É preciso reconhecer que o Suplemento Eu & Fim de Semana tem abordado diversos temas que resvalam por estes tópicos e se espera que os leitores tenham aproveitado. No Japão, desde a Era Meiji, as Universidades Imperiais foram criadas para a formação de administradores públicos. Muitos deles, após completarem suas carreiras voltam se para as atividades políticas nos partidos políticos. Estas preocupações não parecem ser acentuadas no Brasil.

No passado, algumas Faculdades de Direito no Brasil preparavam os bacharéis que se dirigiam tanto à administração pública como para as atividades políticas.
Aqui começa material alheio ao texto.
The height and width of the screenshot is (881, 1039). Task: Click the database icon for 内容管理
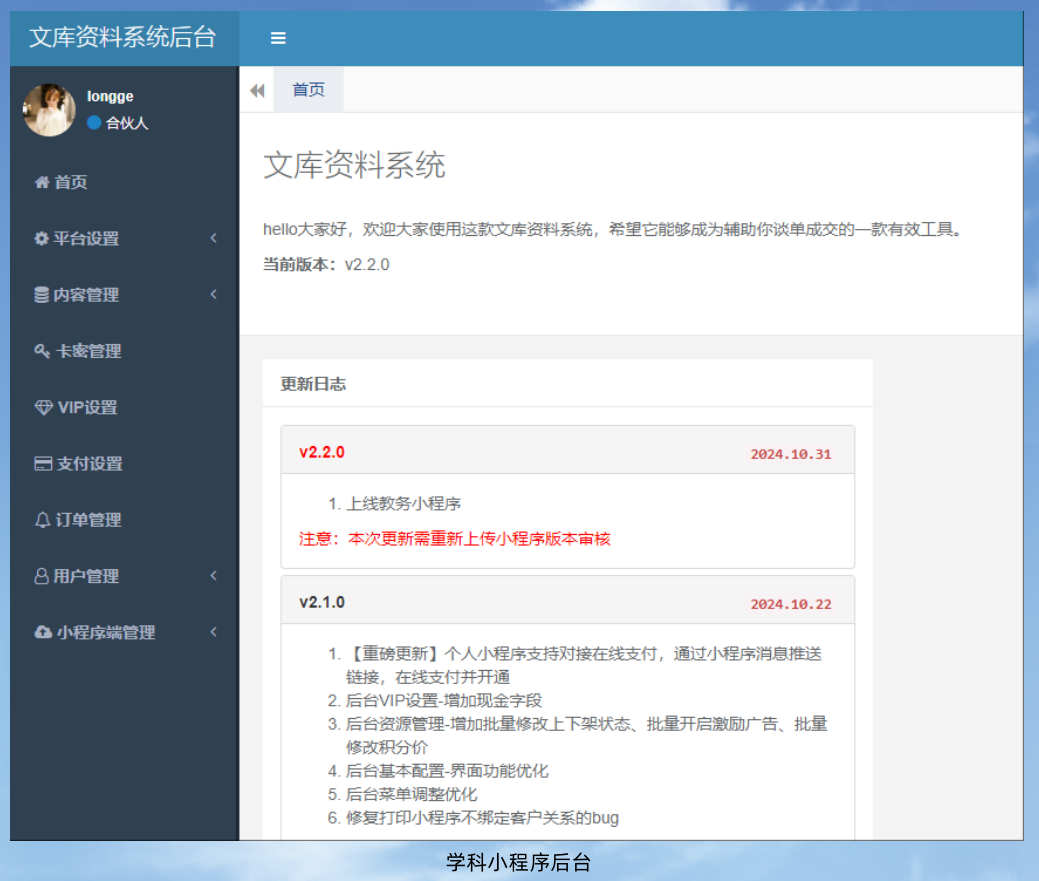click(41, 295)
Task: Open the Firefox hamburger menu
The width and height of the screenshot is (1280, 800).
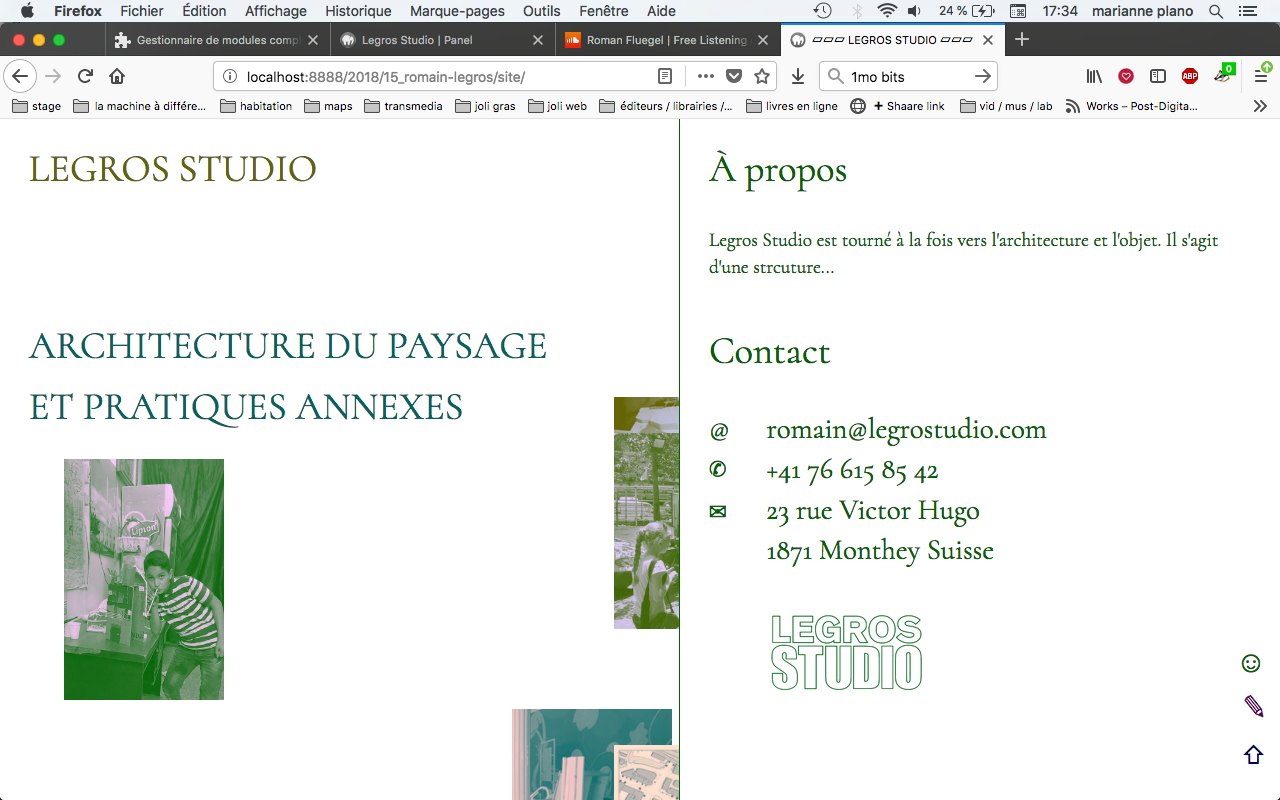Action: (x=1261, y=76)
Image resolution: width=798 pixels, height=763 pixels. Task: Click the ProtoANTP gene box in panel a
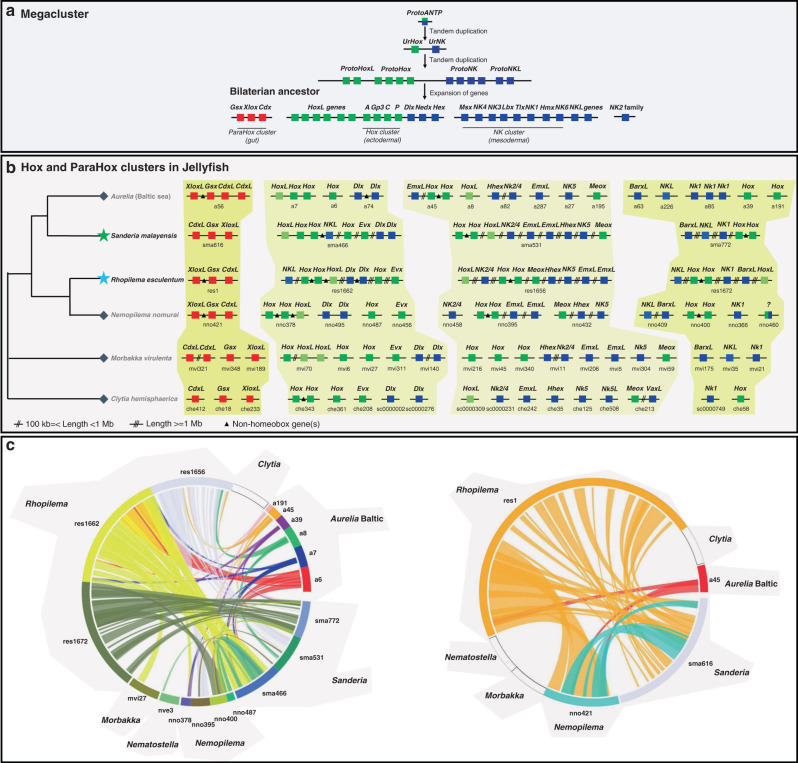426,20
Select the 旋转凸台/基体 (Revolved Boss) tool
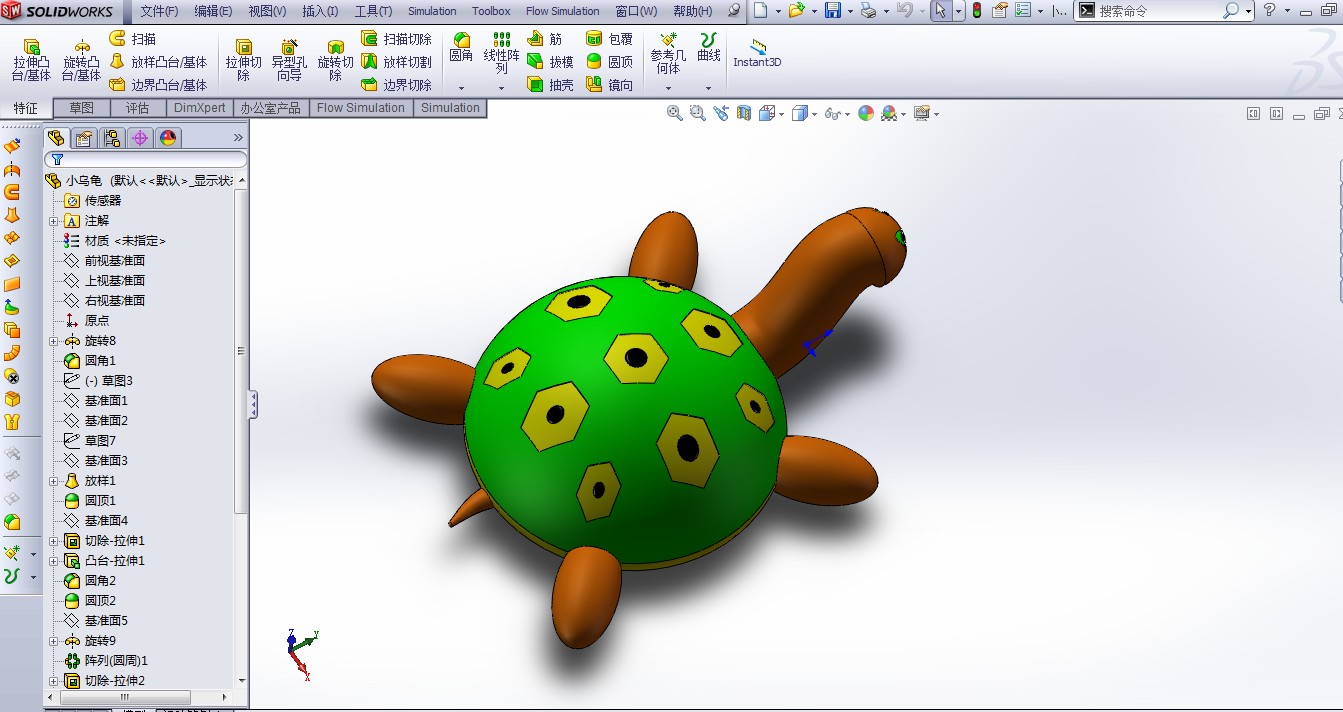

Hoje, raros são os que se preparam de forma sistemática para tanto e as atividades políticas não parecem merecer a nobreza que as deve destacar das demais atividades.

Num dos artigos tratados pelo Eu & Fim de Semana. que trata do TCU – Tribunal de Contas da União, é possível constatar que no passado seus ministros para lá eram designados com premiações, sendo meramente formais. Hoje, muitos dos seus membros, mais preparados, procuram desempenhar o papel que lhes cabe, podendo criar embaraços para os administradores públicos. Mas uma legislação adequada dos acordos de leniência deve centralizar as negociações e as decisões num só segmento da administração pública, não sendo conveniente que outros setores possam contestar o que foi acertado, como ocorre nos Estados Unidos.

Este aprendizado e os aperfeiçoamentos são urgentes, pois hoje está se confundindo as responsabilidades de alguns empresários com as funções das empresas. Está se sacrificando importantes contribuições para o desenvolvimento nacional.